What is really worrying about taste and smell is that - according to some scientists - as we get older we're beginning to lose these senses faster than perhaps any previous generation.

 

This may sound frightening but it is just a warning. The good news is that this need not happen to you and this article explains why.

We know that our senses of smell and taste - especially smell - tend to diminish with age. But why should people be losing their senses of taste and smell more quickly than they did in the past?

The answers are key because you can do something about it. This acceleration is not inevitable.

 In 2002 Dr Charles Spence, an experimental psychologist at Oxford University wrote a fascinating report called 'Secrets of the Senses' in which he explained that, according to his department's research, there is every indication that, increasingly, we rely on sight to the detriment of other senses.

Dr Spence believes that because we now live in a visually dominant society, we are in danger of suffering from visual overload. In a fast-moving world, we look and react. Our eyes 'overdose on information', while our emotional senses, such as touch and smell, are neglected.

Crunchiness
Curiously, another sense - hearing - also helps us to determine what we are eating, says Dr Spence. 'The feel of food in your mouth is determined largely by the sound of it in your ear,' he explains.

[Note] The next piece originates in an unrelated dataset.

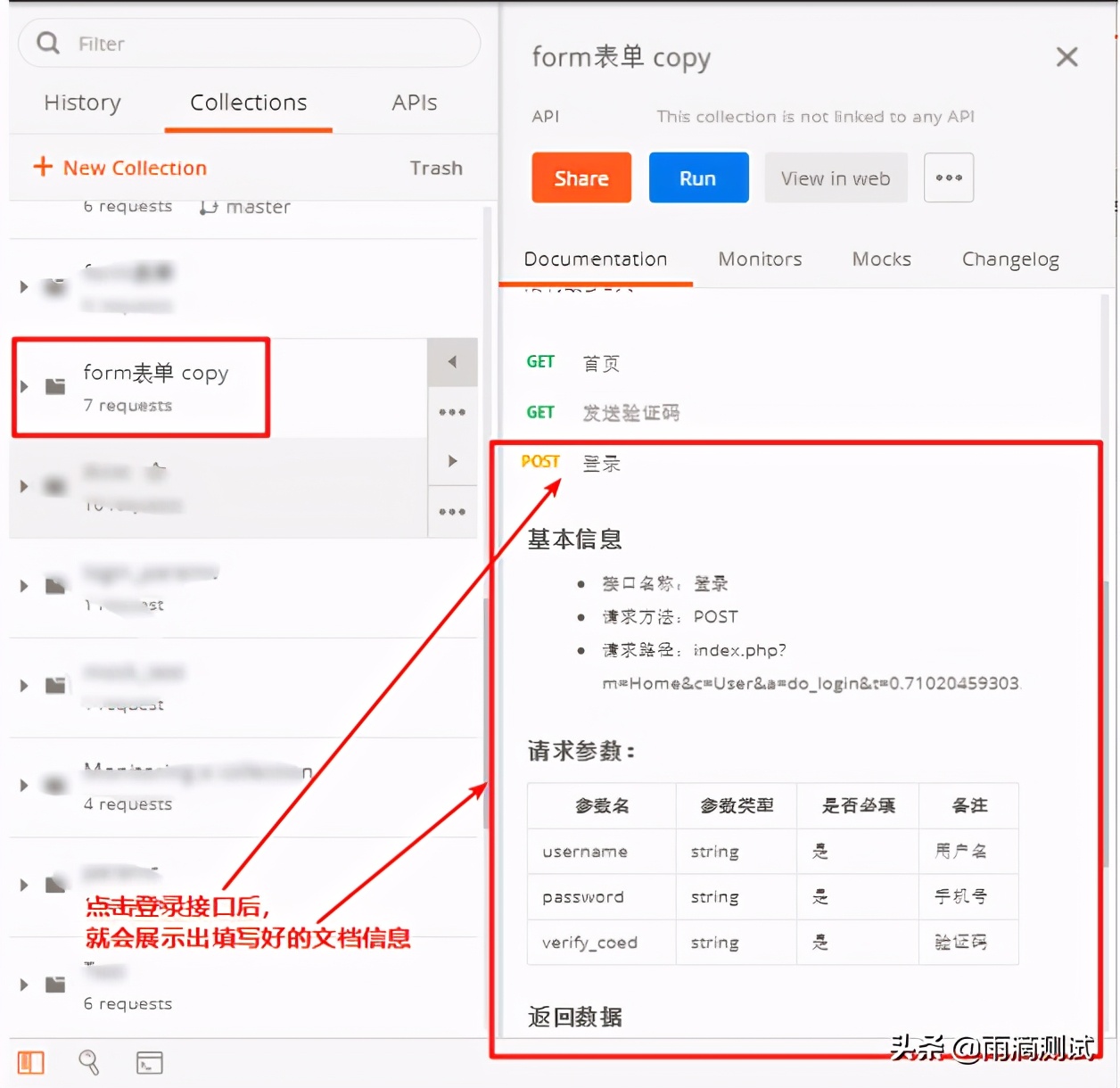Open Trash for deleted collections
Image resolution: width=1120 pixels, height=1088 pixels.
[436, 168]
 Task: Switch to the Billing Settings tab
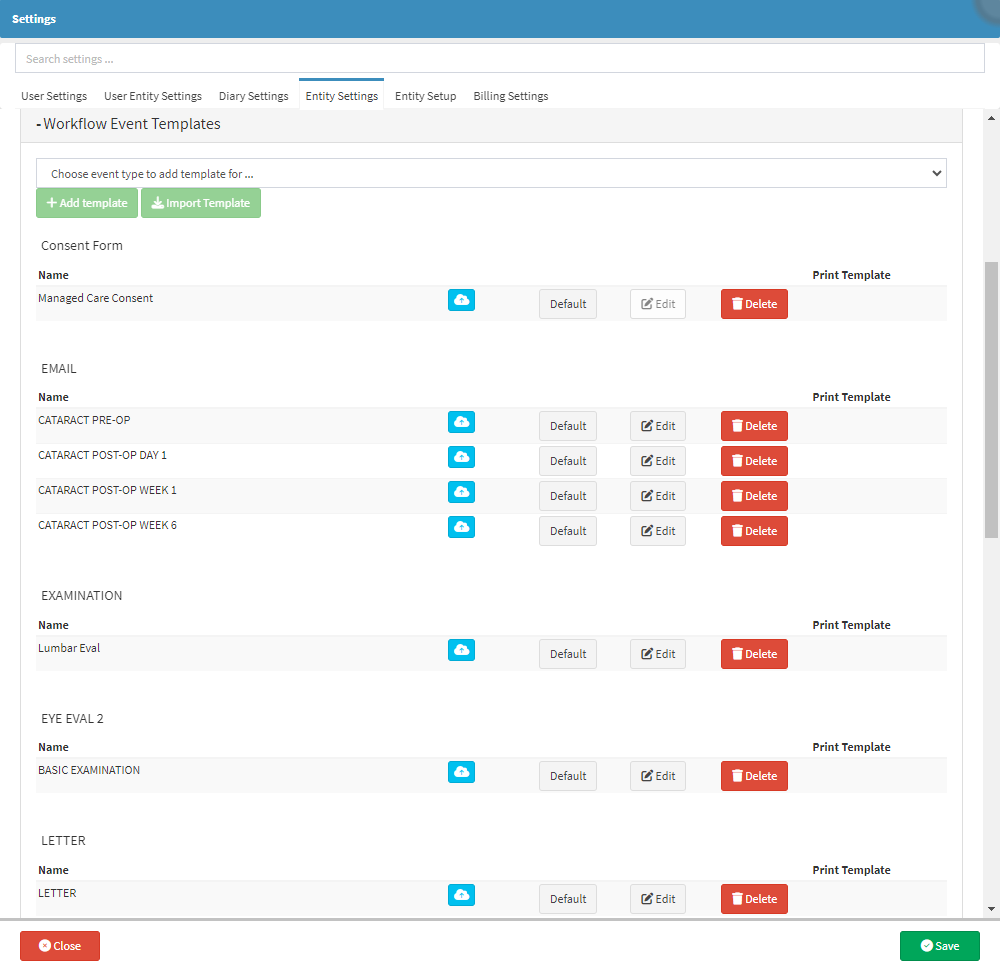510,97
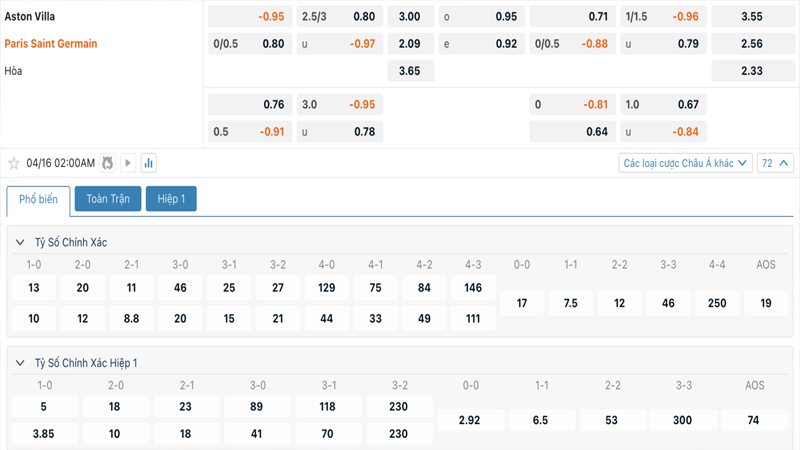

In an intriguing experiment to demonstrate this, he collaborated with renowned chef Heston Blumenthal at his Fat Duck restaurant in Bray, Berkshire.

They asked diners to eat while wearing headphones that picked up the sound of the food being chewed, then played this back slightly altered - and found that, yes, it effectively changed people's perception of the crispness or crunchiness of their food.

Use or lose it
Indulging ourselves, stimulating our non-visual senses for pure pleasure and savouring the effects, will keep them keen and make them healthier and happier, says Dr Spence.

And the more senses you can stimulate simaltaneously, the better it is for you. What's more, practising your sense skills will counter the deterioration of taste and smell that can cause health and nutritional problems in later life.

Take one sample experience - drinking a glass of wine. For true wine-lovers, the experience and the pleasure isn't just about taste (or the effects of alcohol), it's about the depth of color, temperature, fragrance and feel in your mouth.

For taste is undoubtedly influenced by the aroma, colour, texture and presentation - as well as all the flavours you will be able to detect as you train your taste buds to be more perceptive.